The two struck up a temporary bargain and set up housekeeping. She still slept in the indoor bed. He stayed in the barn. A month passed. Two. Each morning she lighted the stove and cooked, then heated water in a big tank for laundry and swept the cool wooden floors. Monday she sewed. She baked all day Tuesday. On Wednesdays she churned and scrubbed. She sold the butter and the eggs Thursdays. Killed a chicken every Friday. Saturdays she walked across the bridge into town and practiced the piano in the grade school basement. Sunday she played the organ for Mass and at the close of the day started the next week’s work. Berndt overpaid her. At first she spent her salary on clothing. After she had acquired shoes, stockings, a full set of cotton underclothing and then woolen, too, and material for two housedresses—one patterned with twisted leaves and tiny blue berries and the other of an ivy lattice material—and a sweater and at last a winter coat, after she had earned a blanket, a pillow, a pair of boots, she decided on a piano.
This is where Berndt thought he could maneuver her into marriage, but she proved too cunning for him. It was early in the evening and the yard was pleasant with the sound of grasshoppers. They sat on the porch drinking a glass of sugared lemon water. Every so often, in the ancient six-foot grasses that survived at the margin of the yard, a firefly signaled or a dove cried out its five hollow notes.
“Why do so many birds’ songs consist of five?” she asked idly.
“Five what?” said Berndt.
They drank slowly, she in the sprigged berry dress that skimmed her waist. He noted with disappointment that she wore a normal woman’s underclothing now, had stopped binding her breasts. Perhaps, he thought, he could persuade her to resume her old ways, at least occasionally, just for him. It was a wan hope. She looked so comfortable, so free. She
’d taken on a hardiness. Though still thin she had lost her anemic pallor. She had a square boy’s chin and a sturdy, graceful neck. Her arms were brown, muscular. In the sun, her fine hair, growing out in curls, glinted with green-gold sparks of light and her eyes were deceptively clear.

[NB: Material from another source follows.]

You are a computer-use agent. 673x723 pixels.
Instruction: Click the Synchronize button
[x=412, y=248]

“I can teach music,” she told him. “Piano.” She had decided that her suggestion must sound merely practical, a moneymaking ploy. She did not say how well she could actually play nor did she express any pleasure or zeal, though at the very thought each separate tiny muscle in her hands ached.

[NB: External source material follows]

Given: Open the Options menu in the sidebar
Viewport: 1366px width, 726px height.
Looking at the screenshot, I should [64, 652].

“It would be a way of bringing in some money.”
He was left to absorb this. He might have believed her casual proposition, except that Miss DeWitt’s restless fingers gave her away and he noted their insistent motions. She was playing the Adagio of the Pathetique on the arms of her chair, the childhood piece that nervously possessed her from time to time.
“You would need a piano,” he told her. She nodded and held his gaze in that aloof and unbearably sexual way that had first skewered him.
“It’s the sort of thing a husband gives his wife,” he dared.
Her fingers stopped moving. She cast down her eyes in contempt.